After doing a great job protecting the deep ball against Hawaii and Central Florida, the Wolverines allowed a 50-yard pass to Bryce Bobo, a 37-yard touchdown to Devin Ross (who scored twice) and a 70-yard strike to Shay Fields. And it wasn’t one single Michigan player being targeted the entire afternoon — senior cornerback Channing Stribling, fifth-year senior Jeremy Clark and senior safeties Dymonte Thomas and Delano Hill all were beaten at different times.

For the first time all season, the Wolverines really missed Lewis’ All-American presence on the field.

3. The offensive line has plenty of room for improvement.

After struggling to protect the run last week against a heavily stacked box by Central Florida, Michigan’s offensive line had trouble with pass blocking this week. Redshirt sophomore quarterback Wilton Speight got through his first two games as a starter relatively pain-free, but he was constantly under duress in the first quarter against Colorado.

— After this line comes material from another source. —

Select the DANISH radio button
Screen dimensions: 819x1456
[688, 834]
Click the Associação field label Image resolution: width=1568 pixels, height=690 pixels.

Speight was sacked three times and appeared rattled early on, completing just three of his first 12 passes and totaling just 25 yards.

He ultimately settled down, throwing for 229 yards, a touchdown and no interceptions (despite a number of passes that made contact with defenders), but he certainly could have benefitted from some better pass protection.

On the flip side, the Wolverines’ run game was markedly better, as senior running back De’Veon Smith broke free for a 42-yard touchdown and the backs tallied 168 yards as a group, even with the 22 yards lost by Speight sacks. Michigan has the talent to beat teams even if the ground game or passing game is neutralized, but an improved offensive line might help the Wolverines craft a more balanced attack.

4. The kicking unit’s rhythm needs fine-tuning.

After fifth-year senior Kenny Allen had an uncharacteristically poor game on Saturday, going 1-for-3 on field goals and booting a few below-average punts early, it was apparent that something was slightly off with Michigan’s kicking unit.

After the game, Harbaugh pointed to a slight timing problem, also mentioning that redshirt junior Scott Sypniewski might have overcompensated for a few high snaps in warmups by snapping the ball too low during the game.

“Go back and look at it, but (since last year) our operation with the snap, hold, and the kick has been as good as any in college football,” Harbaugh said. “The snap’s been over the spot, laces at 6:00, ball through the middle of the upright on the kick.

“Today it was off. Snaps were low, laces were at 12 (o’clock), Kenny was hot and cold a little bit on kicks — kickoffs and punts, and the kicks.”

5. BOLD PREDICTION: Peppers scores an offensive touchdown and special teams touchdown in the same game this season.

Since Peppers first committed to Michigan in 2013, he has drawn comparisons to another elite three-way player for the Wolverines: former Heisman Trophy winner and likely future NFL Hall of Famer Charles Woodson. And Saturday night, Speight compared Peppers’ offensive skills to an elite runner and return specialist, Stanford’s Christian McCaffrey.

Now that Peppers has scored a special teams touchdown and played offense for the first time this season, he could be poised to achieve one of McCaffrey’s biggest accomplishments: scoring in multiple phases in the same game. If Harbaugh uses Peppers on offense in big games like he did last season — and if Peppers adopts Woodson’s flair for the dramatic — the feat could come against a huge rival like Michigan State or Ohio State.